All true, but I can't agree that No. 661 wasn't a big deal. I don't care if you're swinging a bat or driving on the Bayshore Freeway: Passing Willie Mays is always a big deal. Mays thought it was, handing over a goofily literal symbolic torch after Bonds' 660th on Monday.
But I was far more excited about Bonds hitting his 500th and 600th homers, even though I realize those had meaning only because we have 10 fingers. If we had eight instead, like cartoon characters, we'd have all gotten charged up about home runs No. 576 and 640, and we'd be looking forward to Bonds' next round-number milestone: No. 704.
Instead we're looking ahead to 714, Babe Ruth's total, and I think that's why 661 didn't do it for me. Mays' total, 660, was never a target. Ruth hit his 714th in 1935, and from that day until Aaron passed him in 1974, that was the number every home run hitter would shoot for, though in pretty much everyone's case except Aaron they might as well have been shooting at Mars.
It became apparent around the beginning of the '70s that Aaron, three years younger than the pushing-40 Mays, who would stay ahead of him in career homers until '72, might have a shot. He hit 44 homers in 1969 to bring him to 554 -- 160 from Ruth -- and he was still only 35. If he could just average 32 homers a year for the next five years, a huge if, he could do it.
As you know, he did better than that, taking only four years to hit 159 and then tying Ruth with his first home run of 1974. I believe, by the way, that as much as Aaron is admired, this remarkable accomplishment -- at a time when late 30s was considered seriously old for an athlete and in an era when pitching was dominant -- hasn't been properly appreciated.
I think Aaron's pursuit of Ruth made 714 a bigger, more magical number than it ever had been before.

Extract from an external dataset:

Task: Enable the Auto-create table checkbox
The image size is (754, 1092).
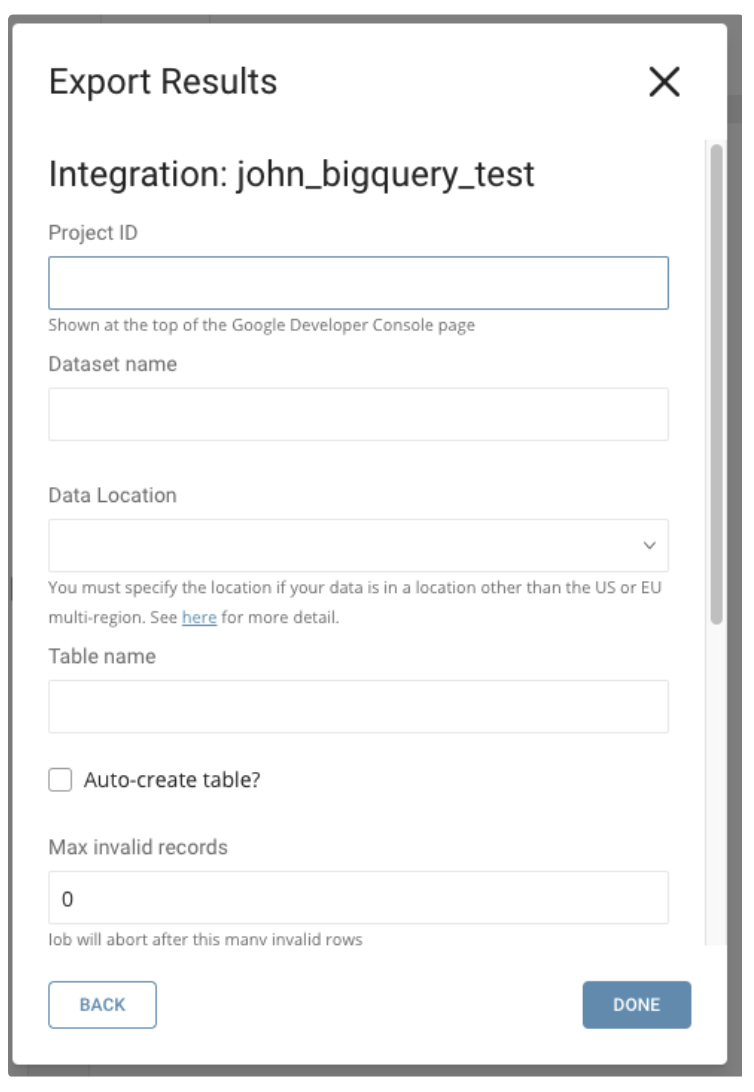Action: pyautogui.click(x=61, y=780)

Aaron being stuck on 713 for an entire winter probably helped. But 714 remains a more evocative number in baseball than Aaron's own eventual record, 755.
It's funny how something as abstract and inanimate as a number can play with your emotions like that, or at least it can play with mine. Bonds is 53 home runs shy of Ruth. Who cares who's in second place? Maybe nobody. But 714, man. Can't wait.